## Exercise objective
Arrange the records as a numbered list, starting with the line that contains "At what (x,y)" and continuing through the end of the records, with blank lines omitted and the pictures left out.

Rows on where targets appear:
--------------------------------

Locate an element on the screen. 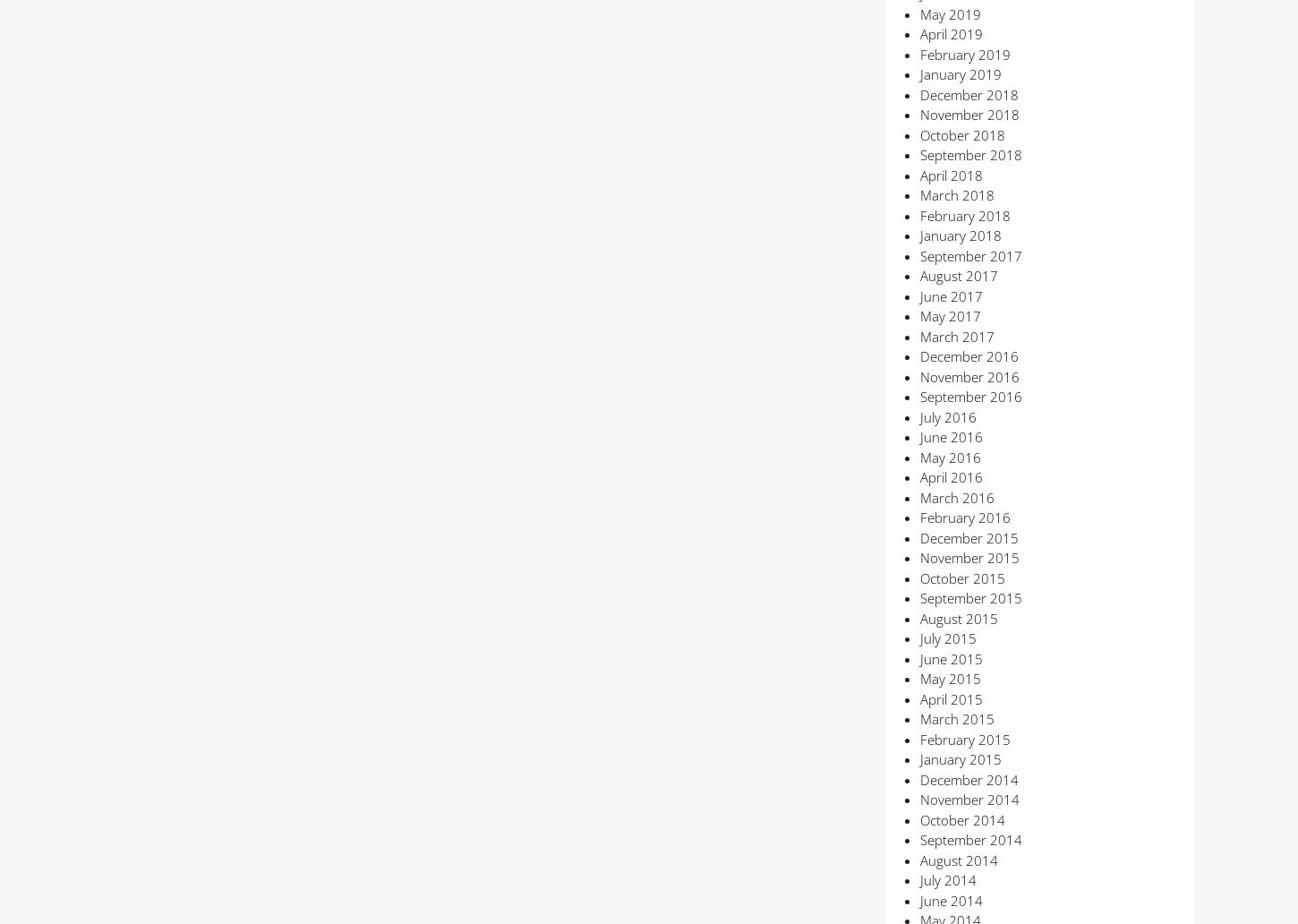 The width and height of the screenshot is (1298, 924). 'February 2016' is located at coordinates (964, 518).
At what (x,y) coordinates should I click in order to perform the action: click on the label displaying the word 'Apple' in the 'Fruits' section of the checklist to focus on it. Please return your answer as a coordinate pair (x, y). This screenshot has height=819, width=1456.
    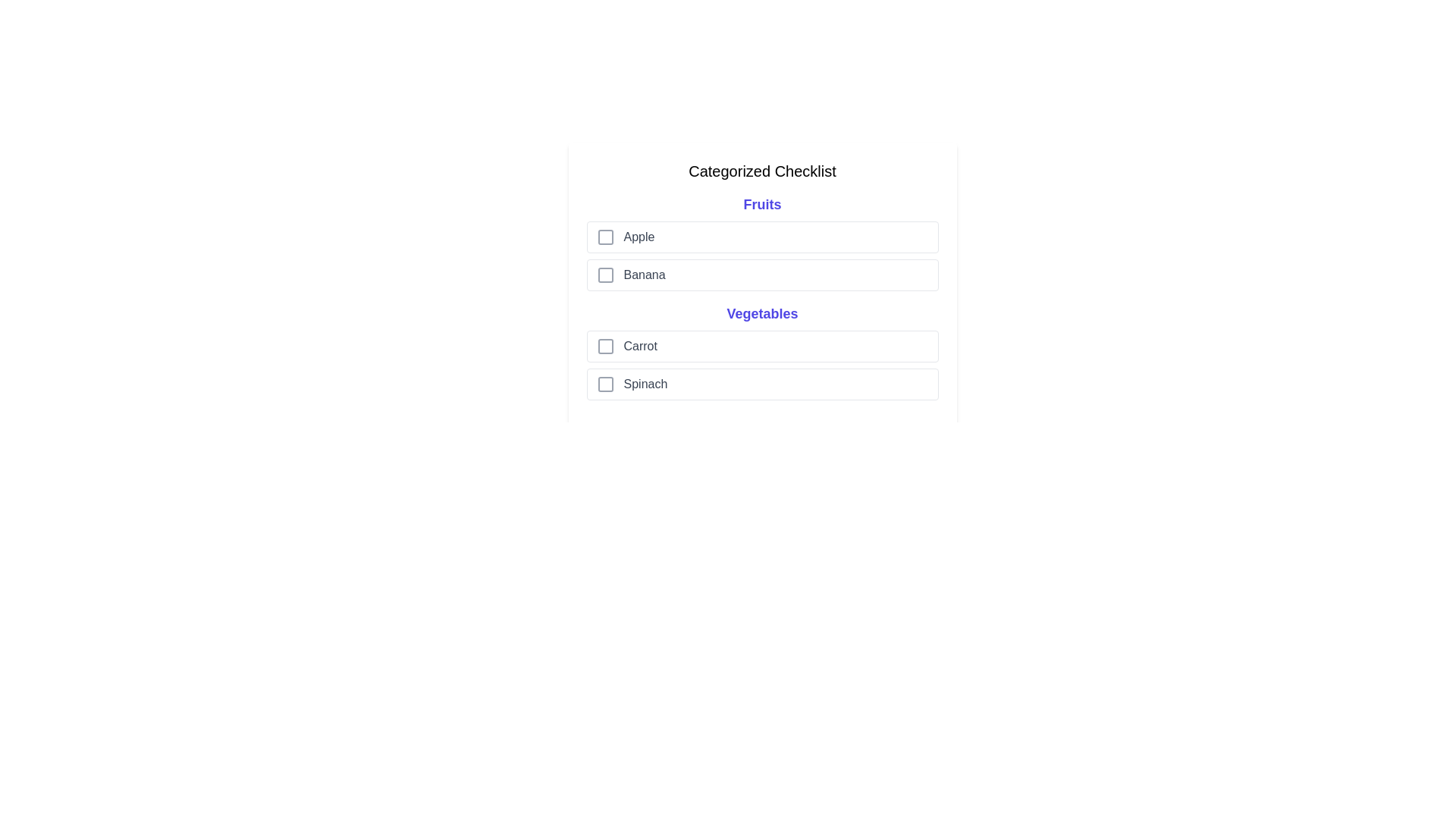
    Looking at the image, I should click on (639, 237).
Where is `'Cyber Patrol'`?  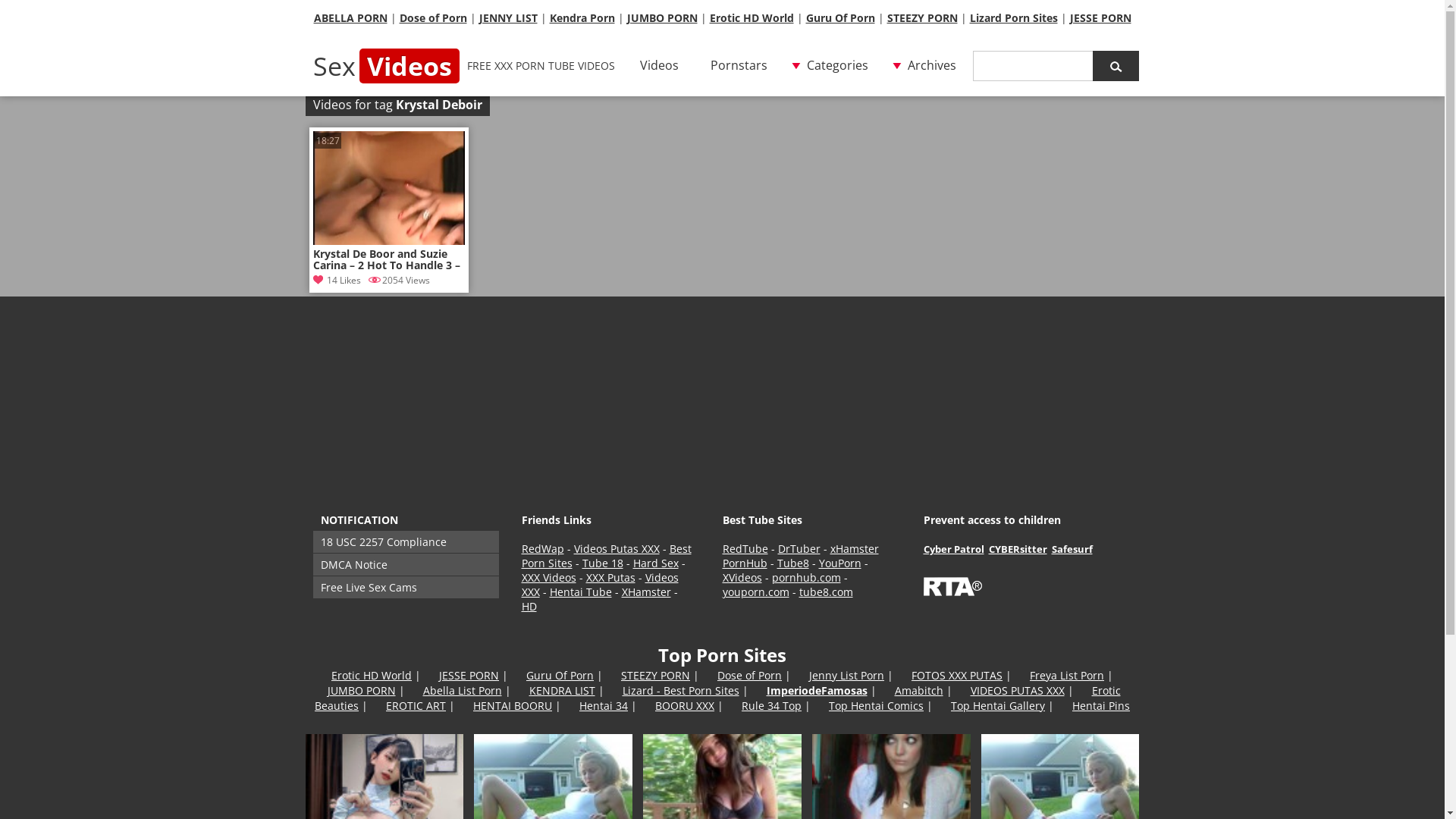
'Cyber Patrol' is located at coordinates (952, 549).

--------------------------------

## Task response
1. At what (x,y) coordinates should I click in order to perform the action: click on the label displaying the word 'Apple' in the 'Fruits' section of the checklist to focus on it. Please return your answer as a coordinate pair (x, y). This screenshot has height=819, width=1456.
2.     Looking at the image, I should click on (639, 237).
3. Where is `'Cyber Patrol'`?  
4. 'Cyber Patrol' is located at coordinates (952, 549).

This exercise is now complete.